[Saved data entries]
◆ ◆ ◆ ◆ ◆ ◆ ◆

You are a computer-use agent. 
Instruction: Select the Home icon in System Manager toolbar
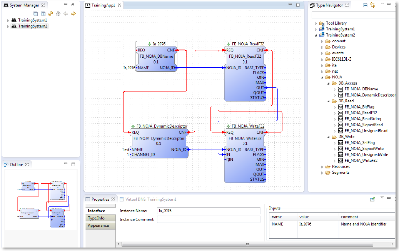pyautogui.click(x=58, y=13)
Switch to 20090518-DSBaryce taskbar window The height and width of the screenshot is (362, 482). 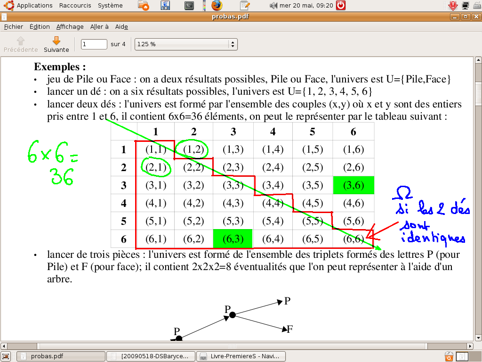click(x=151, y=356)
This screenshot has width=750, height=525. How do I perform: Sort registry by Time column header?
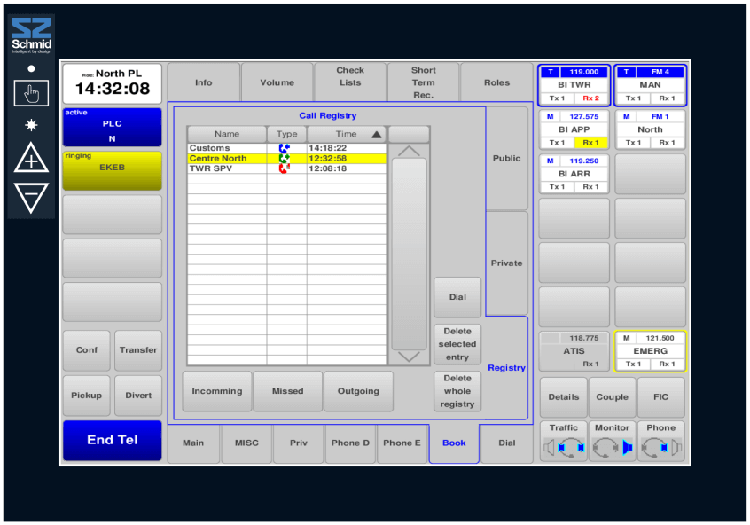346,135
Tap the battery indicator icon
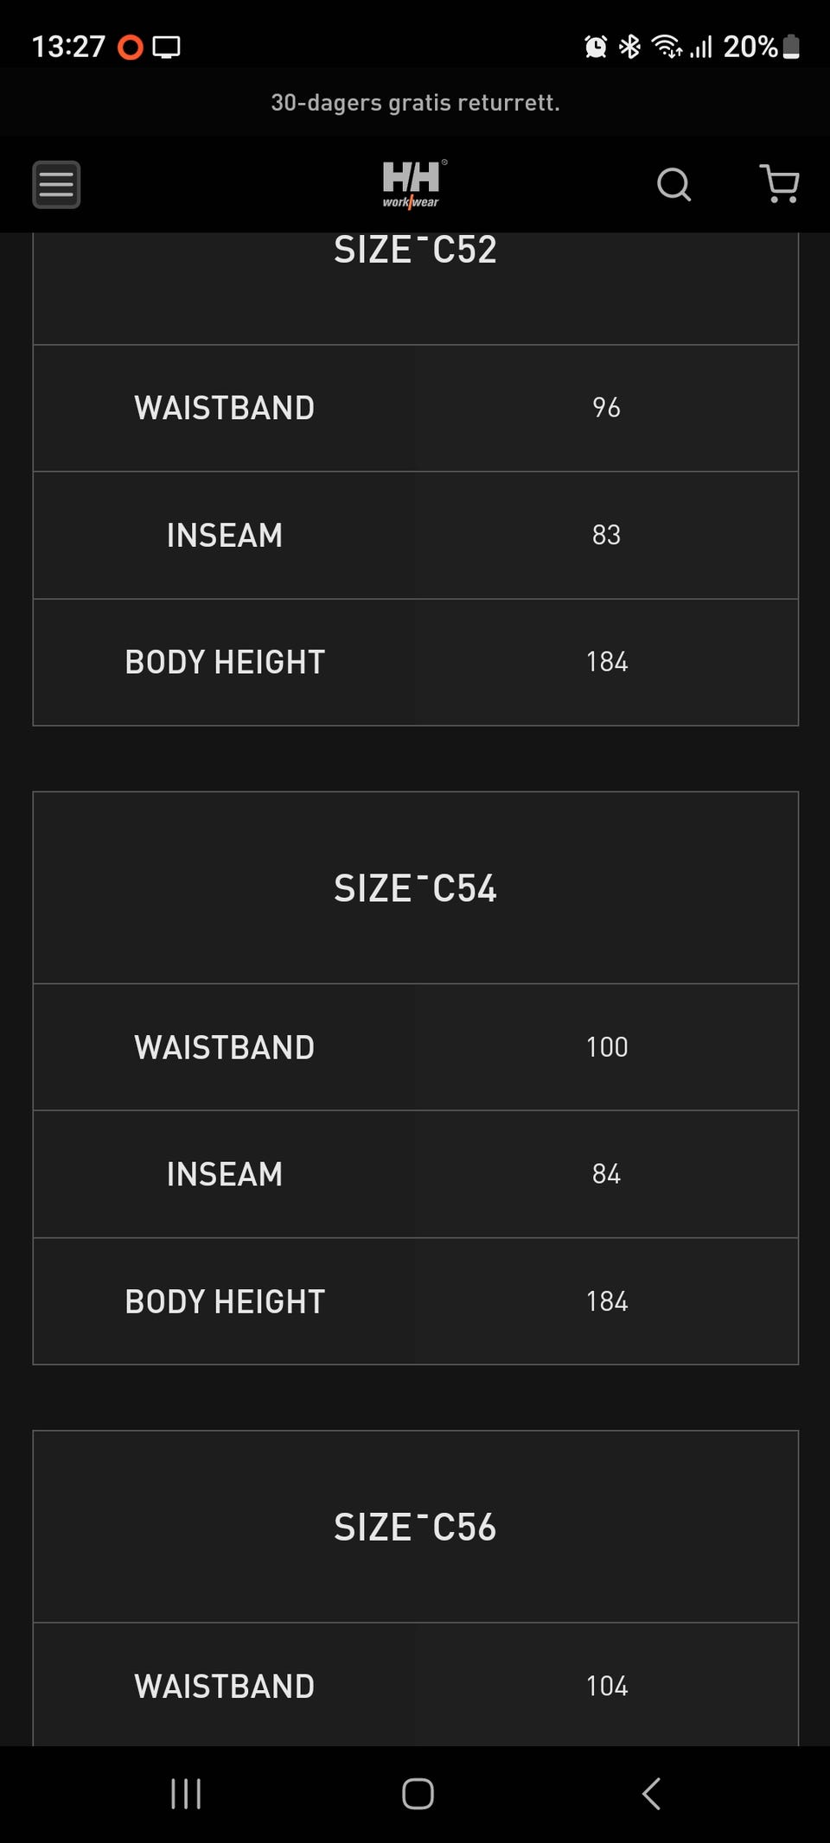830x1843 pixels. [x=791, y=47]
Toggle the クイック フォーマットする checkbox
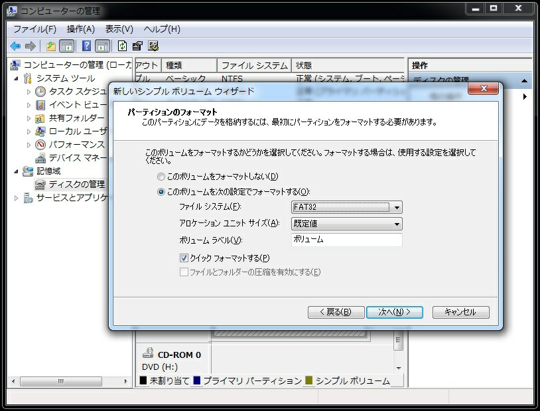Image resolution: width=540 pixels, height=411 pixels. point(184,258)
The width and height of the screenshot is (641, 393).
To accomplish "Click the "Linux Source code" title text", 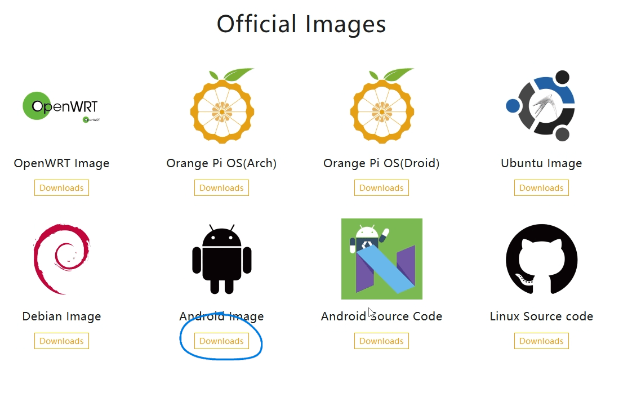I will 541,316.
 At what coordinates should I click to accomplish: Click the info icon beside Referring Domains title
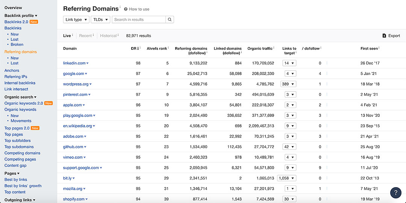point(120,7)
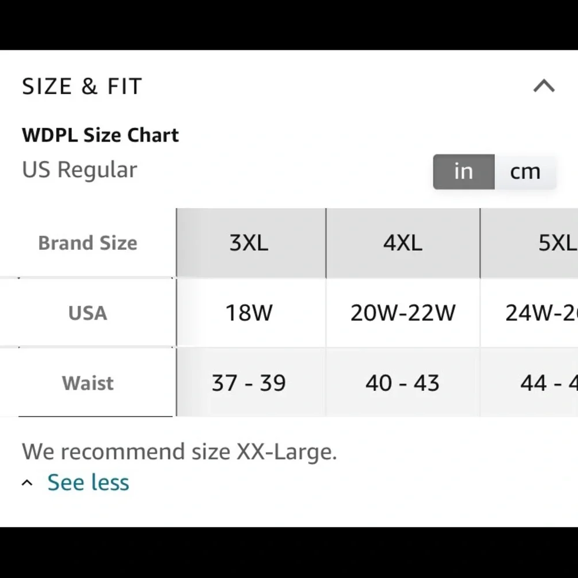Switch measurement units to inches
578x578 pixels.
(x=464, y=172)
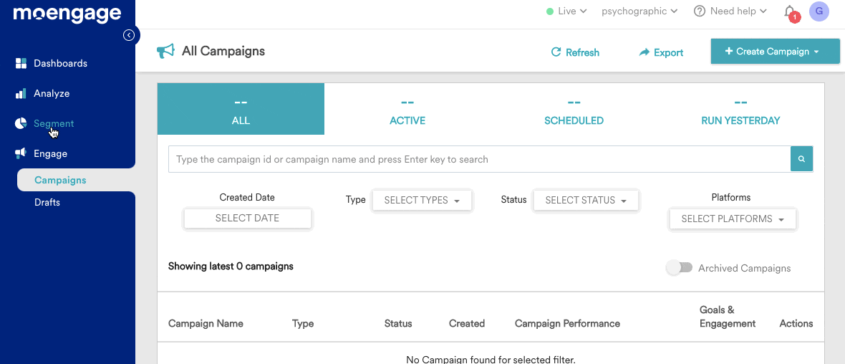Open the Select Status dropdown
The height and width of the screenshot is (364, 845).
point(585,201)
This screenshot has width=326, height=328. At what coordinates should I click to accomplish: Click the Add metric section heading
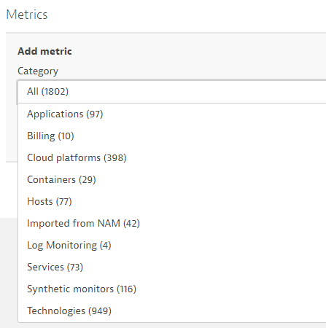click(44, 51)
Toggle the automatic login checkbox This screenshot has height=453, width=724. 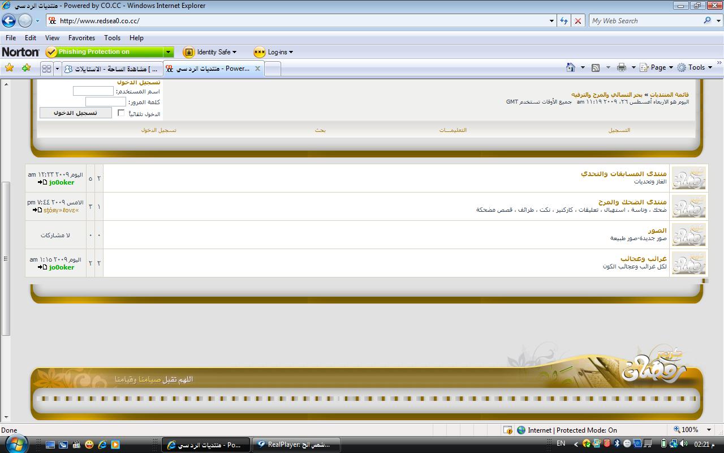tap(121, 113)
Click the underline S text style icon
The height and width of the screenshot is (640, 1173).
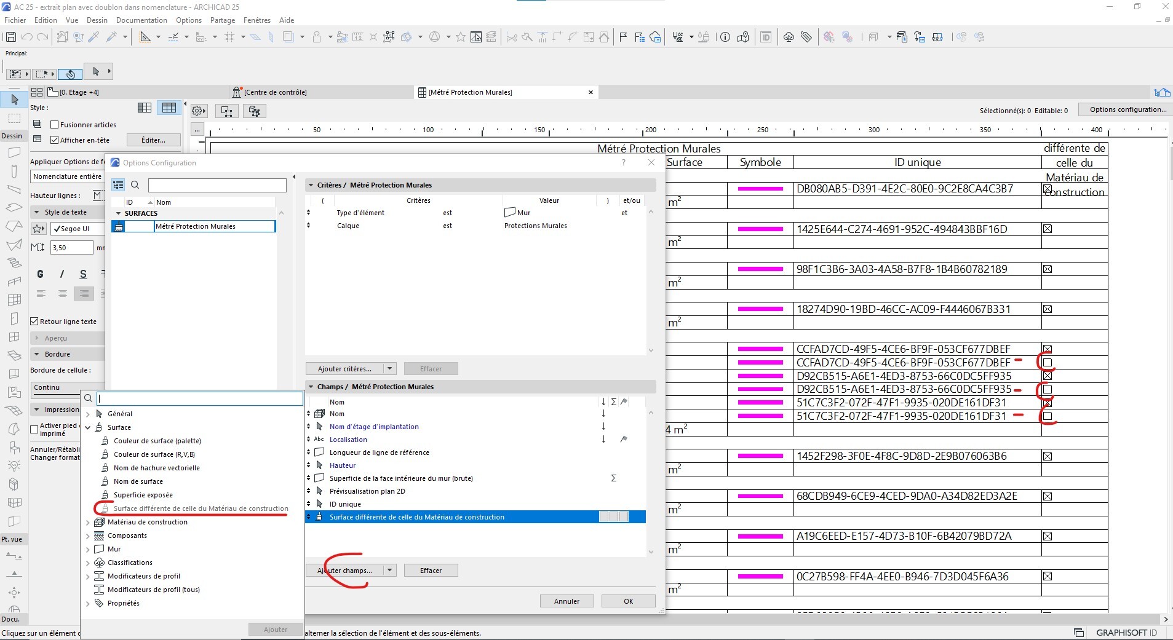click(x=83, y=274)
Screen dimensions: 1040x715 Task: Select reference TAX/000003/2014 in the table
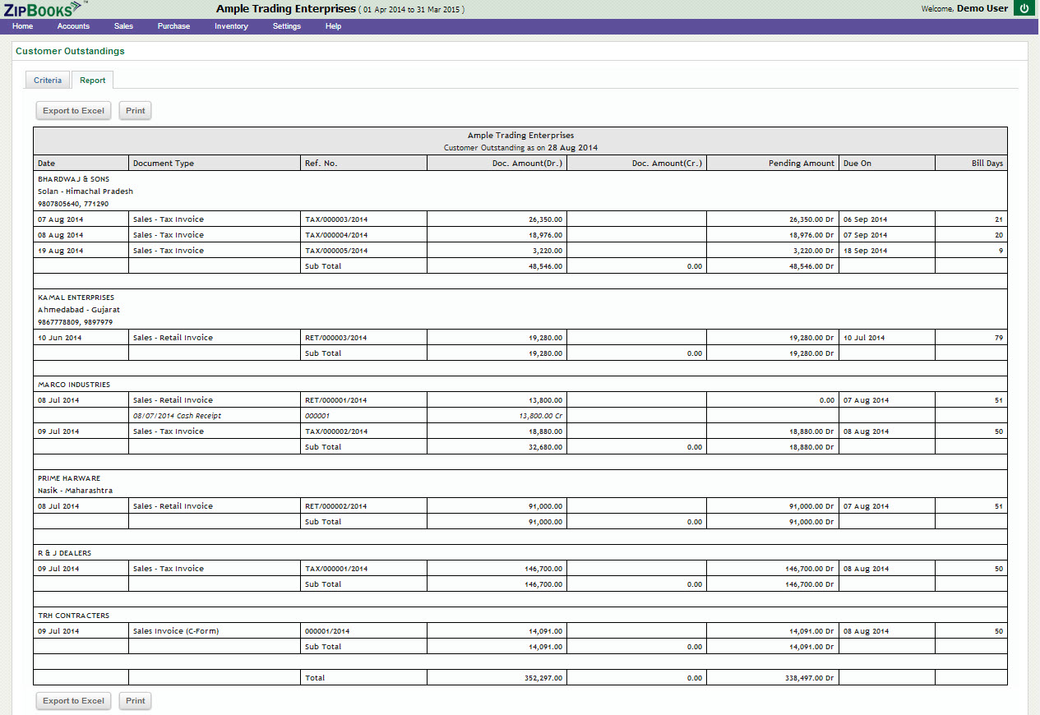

◆ ◆ ◆ ◆ ◆ ◆ ◆

▸ WORK TO COMPLETE: The lines to copy run from the line containing "Click the underline S text style icon" through the end of the data above; copy exactly those, minus the pictures.

▸ RESULT OF THE EXERCISE:
Click the underline S text style icon
The height and width of the screenshot is (640, 1173).
click(x=83, y=274)
Screen dimensions: 1040x715 Task: Select reference TAX/000003/2014 in the table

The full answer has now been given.